I’m speaking at a Google conference on mobile marketing this week and came across their recent study on the shift to mobile and what it means for brands. This takeaway jumped out at me:
“People are more loyal to their need in the moment than to any particular brand.”
The insight may sound obvious, but marketers don’t naturally operate that way. Marketers often follow the Lovemarks model of brands that Kevin Roberts defined as “loyalty beyond reason.” The emphasis sometimes gets placed on heart-string pulling ads and misses the importance of genuine utility.
Many brands fail at being there in useful ways when consumers are navigating the moments in their lives with their mobile devices. A well-loved brand that isn’t optimized for mobile may not be well-loved for long.
Google frames these opportunities as “micro-moments” and urged brands to find the micro-moments that matter for their consumers. The study summarizes their advice as be there, be useful, and be quick.
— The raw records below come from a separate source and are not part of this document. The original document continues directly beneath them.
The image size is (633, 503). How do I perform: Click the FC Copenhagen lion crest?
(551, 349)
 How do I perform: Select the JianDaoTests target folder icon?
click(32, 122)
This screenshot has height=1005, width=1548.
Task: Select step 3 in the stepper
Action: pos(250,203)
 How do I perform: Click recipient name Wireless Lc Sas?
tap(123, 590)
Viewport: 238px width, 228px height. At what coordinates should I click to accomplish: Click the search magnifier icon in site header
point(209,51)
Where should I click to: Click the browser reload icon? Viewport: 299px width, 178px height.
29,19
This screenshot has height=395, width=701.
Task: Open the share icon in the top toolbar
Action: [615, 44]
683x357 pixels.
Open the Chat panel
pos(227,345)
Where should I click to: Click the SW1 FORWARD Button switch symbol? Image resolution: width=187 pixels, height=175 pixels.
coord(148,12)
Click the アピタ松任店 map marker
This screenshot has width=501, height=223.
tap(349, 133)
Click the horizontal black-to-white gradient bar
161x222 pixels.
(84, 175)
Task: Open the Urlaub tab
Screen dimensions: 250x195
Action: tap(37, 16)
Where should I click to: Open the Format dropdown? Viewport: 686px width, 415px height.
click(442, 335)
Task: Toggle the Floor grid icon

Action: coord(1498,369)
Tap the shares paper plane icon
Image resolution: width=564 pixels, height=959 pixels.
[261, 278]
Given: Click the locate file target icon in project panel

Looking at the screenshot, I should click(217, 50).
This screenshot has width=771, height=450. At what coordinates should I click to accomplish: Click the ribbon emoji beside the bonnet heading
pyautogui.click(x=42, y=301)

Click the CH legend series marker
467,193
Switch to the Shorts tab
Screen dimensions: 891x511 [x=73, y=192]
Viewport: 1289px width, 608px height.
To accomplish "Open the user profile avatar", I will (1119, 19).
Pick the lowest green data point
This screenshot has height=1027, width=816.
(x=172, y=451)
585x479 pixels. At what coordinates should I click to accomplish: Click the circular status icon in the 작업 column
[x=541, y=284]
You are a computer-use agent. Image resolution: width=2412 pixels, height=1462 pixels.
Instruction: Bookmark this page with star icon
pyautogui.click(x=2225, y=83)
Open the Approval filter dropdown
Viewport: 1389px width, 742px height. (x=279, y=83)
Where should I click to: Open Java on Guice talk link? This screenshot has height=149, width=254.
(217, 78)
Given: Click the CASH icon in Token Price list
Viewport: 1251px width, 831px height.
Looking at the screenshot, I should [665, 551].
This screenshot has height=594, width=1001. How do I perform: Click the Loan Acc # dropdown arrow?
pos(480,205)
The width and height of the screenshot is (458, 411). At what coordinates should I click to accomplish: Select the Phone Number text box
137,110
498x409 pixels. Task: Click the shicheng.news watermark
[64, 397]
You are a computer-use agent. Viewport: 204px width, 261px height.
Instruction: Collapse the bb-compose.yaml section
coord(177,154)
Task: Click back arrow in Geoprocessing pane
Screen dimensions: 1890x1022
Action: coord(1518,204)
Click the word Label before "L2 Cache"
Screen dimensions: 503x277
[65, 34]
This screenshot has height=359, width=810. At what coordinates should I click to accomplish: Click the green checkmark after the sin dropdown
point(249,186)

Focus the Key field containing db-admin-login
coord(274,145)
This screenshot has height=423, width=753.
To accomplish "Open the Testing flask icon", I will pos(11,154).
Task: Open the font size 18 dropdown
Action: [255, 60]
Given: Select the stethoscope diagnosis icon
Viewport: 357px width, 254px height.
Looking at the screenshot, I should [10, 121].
The Red Roof Inns hotel brand discovered that flight cancelations were stranding 90,000 passengers every day. Their marketing team decided to go after these micro-moments. They developed a way to track flight delays in real time and used that data to geo-target ads with messaging explicitly for people stranded at the airport. This prompted a 60% spike in bookings.
Optimizing for mobile is becoming table stakes for meaningful brands. I’d love to hear your thoughts on this shift.